最近、いろんな言葉に力をつけて「〜力」としてしまう傾向があります。「没頭力」も、そうしてできた言葉で、古代遺跡を発掘したシュリーマンの人柄を説明するのに用いられていました。次のとおりです。
子どもの頃に抱いた夢を実現したシュリーマンは「没頭力」に優れた人でした。
現代のデジタル社会では刺激や情報量が多く、気が散りやすいため、SNSなどで新しい情報を広く浅く取り入れて長時間を過ごしてしまいがちです。深く没頭するという経験があまりないという人もいるかもしれません。

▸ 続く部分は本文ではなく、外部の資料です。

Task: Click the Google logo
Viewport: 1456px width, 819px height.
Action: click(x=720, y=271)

しかし逆に考えれば、今の時代はきっかけに満ちているとも言えます。自分が興味を惹かれるものや、さらに深く知りたいと思うものに出会うチャンスはたくさんあります。それをそのままにせず、自分のエネルギーを使って心惹かれることに没頭し、時間を忘れ、勉強してみる。そのことを何年、あるいは何十年にもわたって継続すれば、必ず大きなものが残るはずです。(齋藤孝「古代への情熱」『for ユース : 言葉は背中を押してくれる』、NHK出版編、日本放送協会、2024年3月、p 24〜25)

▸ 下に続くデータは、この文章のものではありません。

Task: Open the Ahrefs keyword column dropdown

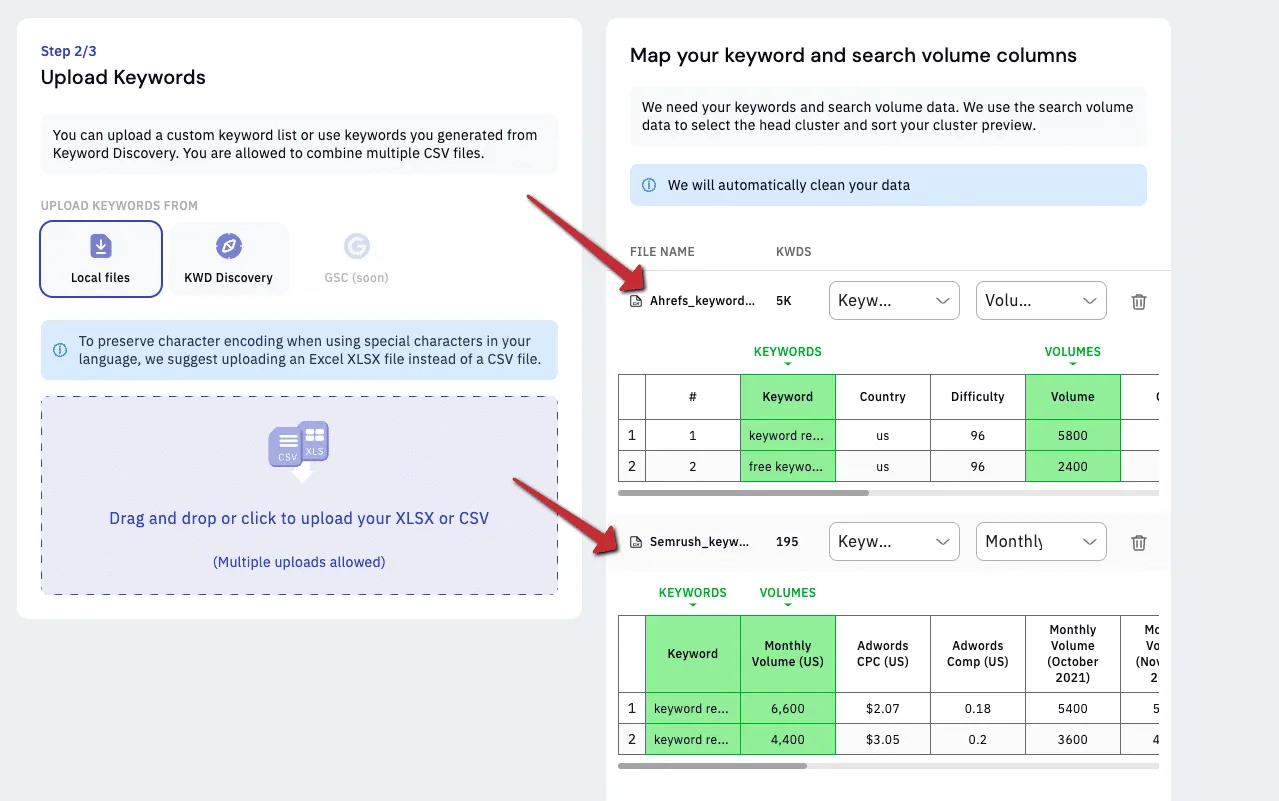Action: click(x=894, y=301)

このように「没頭力」は、何かを成し遂げる原動力となるものですが、それだけではありませんでした。「すべての寂しさを消し去って」くれる力もあったのです。「好きなことに没頭できる喜び」という項目の締めくくりとして「好きなことがある。これがすべての寂しさを消し去ってくれます」(『マヤコ一〇一歳 元気な心とからだを保つコツ』、室井摩耶子著、小学館、2022年、p39)と書かれていたのです。実体験だけ説得力があります。
後期高齢者になった身のこれからは、どのような寂しさが襲ってくるかわかりません。だからこそ、日頃から「没頭力」を使うことで、やがて訪れるかも知れない寂しさに備えておきたい。